Do Smartphones Know too Much about Us?

Image Credit: Josh Felise / Unsplash

Our smartphones hold so much information about practically all aspects of our lives – it’s scary to even start thinking about it. Contact phone numbers, photos, videos, location history, banking passwords, personal messages and e-mails – this is just the standard list, there is definitely more significant and intimate information on your device than you’re willing to share with anyone, let alone the criminals that may have stolen your phone.

There are numerous programs that can be installed on a smartphone, known as spy apps, which will grant you control over the phone and online activities of a troublesome teenager or an unscrupulous employee. They basically allow a similar degree of control over their electronic devices as a thief would have over yours in case of theft. Let’s assume you are not planning to take advantage of the information you find on a child’s or an employee’s phone and will only use it for their benefit in the former case, and for the benefit of your company – in the latter. There are still moral issues to be considered, but here, at least, there is no criminal activity involved.

The secret life of a stolen phone

What happens, though, when your phone with that wealth of personal information floats out into the ocean of distinctly criminal activity? Unpleasant, to say the least, but very disturbing and downright dangerous in the worst-case scenario. After his iPhone got stolen, Dutch filmmaker Anthony van der Meer decided to see what would happen to another phone, which he rigged especially for the theft by installation of Cerberus, an app that lets you be the guard of your own phone if it is stolen. The range of this app options is strikingly similar to spying apps – it allows to trace location history, take photographs and record video remotely, control the internet connection, phone calls and contact list updates. It also allows you to backup or wipe your data remotely, which certainly sounds useful. This anti-theft program basically allows you to spy on your own phone. With a little bit of extra work, which entailed installing the app in the system memory segment, instead of the user segment, van der Meer made sure that the program can survive a full phone wipe. He also made it run under the radar by changing the app name and making it more inconspicuous, as well as forbade automating updates or flashing.

Then he placed himself in a situation where he provoked the theft of the phone (it actually took four days of work, which is reason for optimism), and began his investigation, filming himself in the process and revealing some of his counterpart’s activities, but not his face.

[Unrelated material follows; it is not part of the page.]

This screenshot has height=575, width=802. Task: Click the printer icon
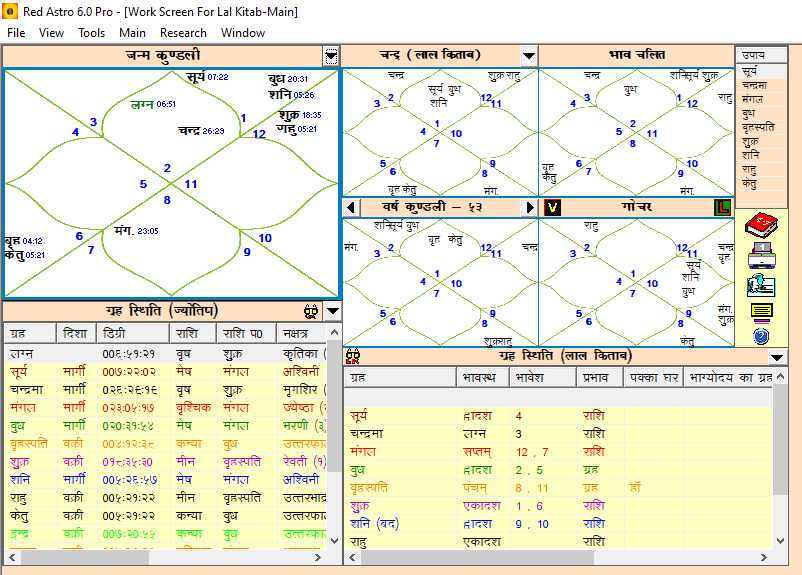click(761, 256)
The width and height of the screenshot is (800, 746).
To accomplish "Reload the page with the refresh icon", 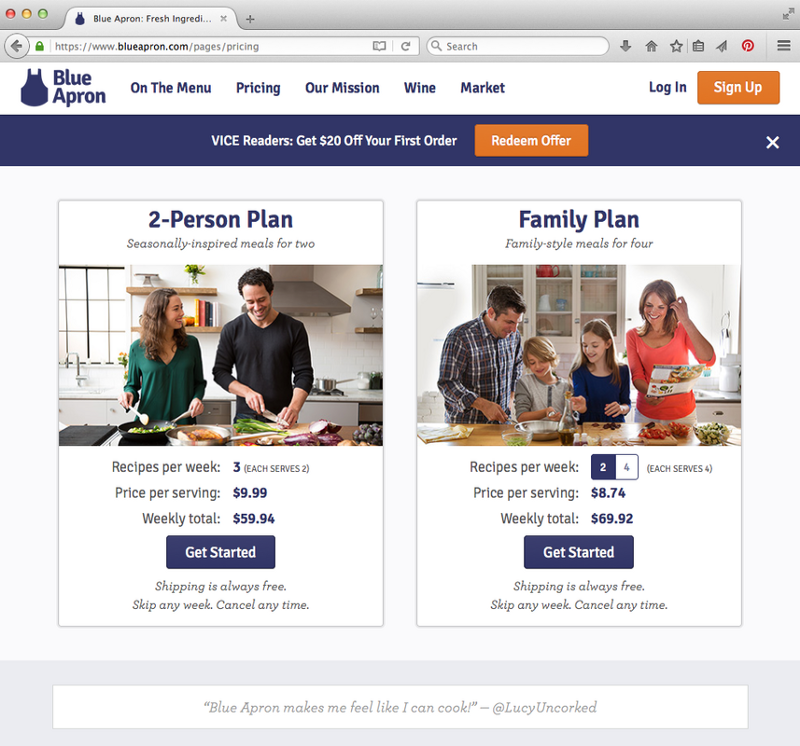I will click(406, 46).
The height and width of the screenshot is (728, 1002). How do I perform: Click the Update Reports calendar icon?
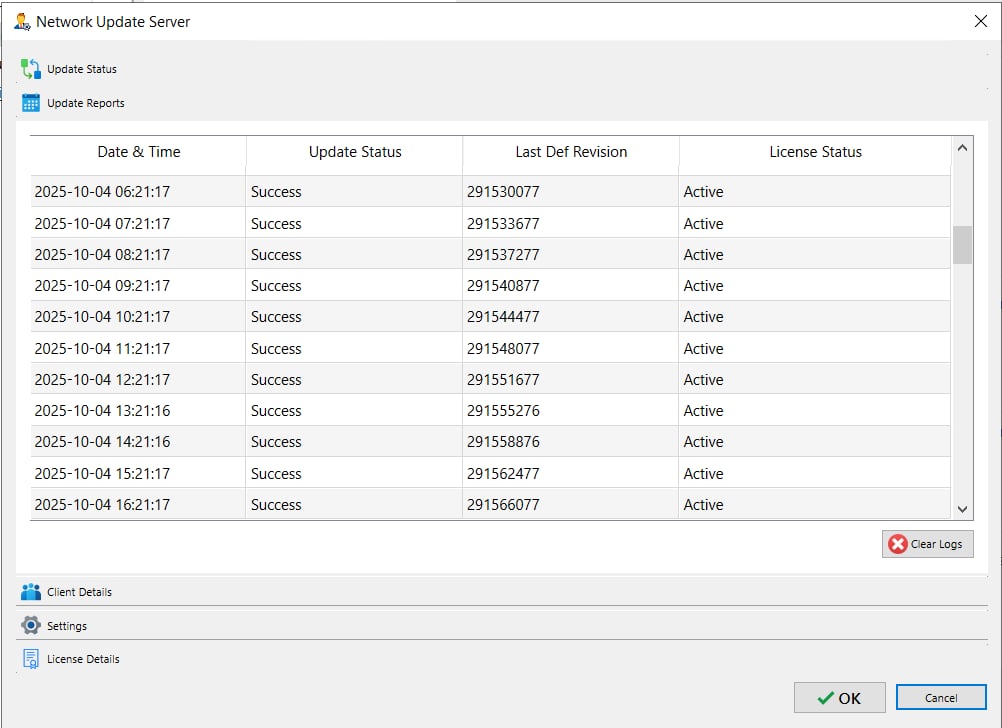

What he observed over the course of the next weeks was not particularly eventful, but that’s not quite the point of this real-time low-budget tech thriller. The point seems to be more in the exploration of the psychological relationship we have with our devices and the disturbing feeling we get when they are stolen, since they have grown to be practically parts of our selves. The film also explores the unusual one-sided relationship that the filmmaker began to form with the thief in possession of his phone. Strangely enough, issues of privacy emerged as van der Meer felt that he may be invading the privacy of the alleged thief. This is an issue that also arises with spying apps, which are not unambiguous from a moral standpoint.

Protect yourself!

The Find my Phone film is a curious exploration, but don’t just stop at watching it and musing on the concept. If you are genuinely concerned about the security of personal data that your phone contains, installing an anti-theft app is a very good idea – before it’s too late. Not many of us want to conduct as thorough an investigation as van der Meer did, most of us just want to be protected from identity theft, people meddling in our private stuff and banking accounts and other types of unpleasant activity that may ensue.